More negative, less likely to get infected on treatment")
label_txt <- paste("median =", round(median(draws$VE), 2))
ggplot(draws, aes(x = VE)) +
geom_density(fill = "blue", alpha = .2) +
expand_limits(y = 0) + theme_minimal() +
geom_vline(xintercept = median(draws$VE), size = 0.2) +
annotate("text", x = 0.958, y = 10, label = label_txt, size = 3) +
xlab("Vaccine effectiveness") +
ggtitle("Pfizer study protocol defines VE = 1 - Pt/Pc")
quant <- round(quantile(draws$VE, probs = c(0.05, 0.5, 0.95)), 2)

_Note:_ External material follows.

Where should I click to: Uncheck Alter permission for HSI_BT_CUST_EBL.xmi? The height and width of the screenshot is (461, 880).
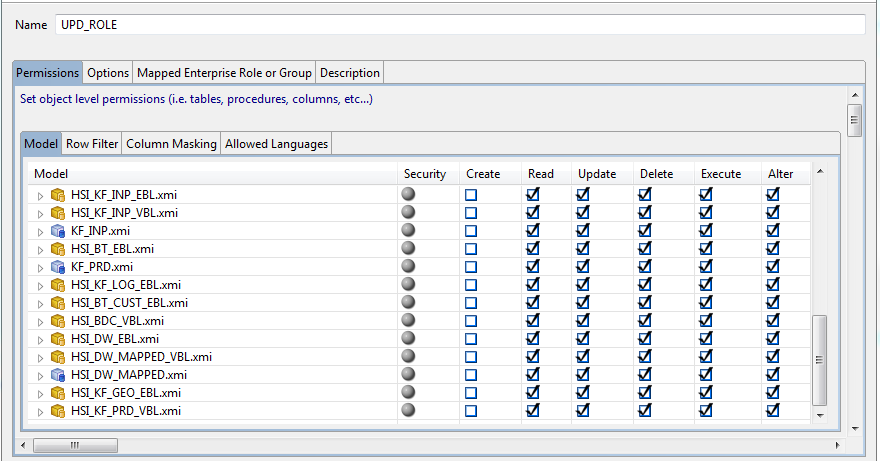point(773,303)
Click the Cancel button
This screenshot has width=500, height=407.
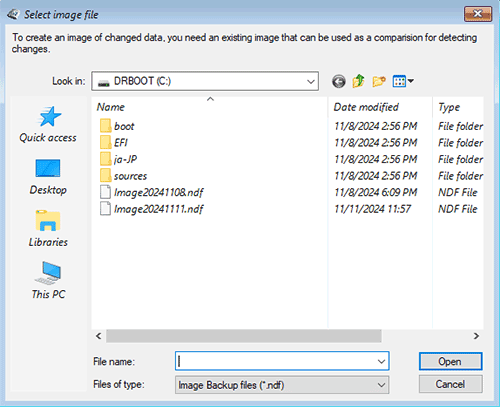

So if we observe 162 infections in placebo group and 8 in the vaccinated group, the vaccine could be considered to be about 0.95 effective with the likely effectiveness anywhere between 0.91 and 0.97 which represents a median and 90% quantile interval. We should insist that reporters produce uncertainty estimates and the reporters in turn should insist that companies provide them.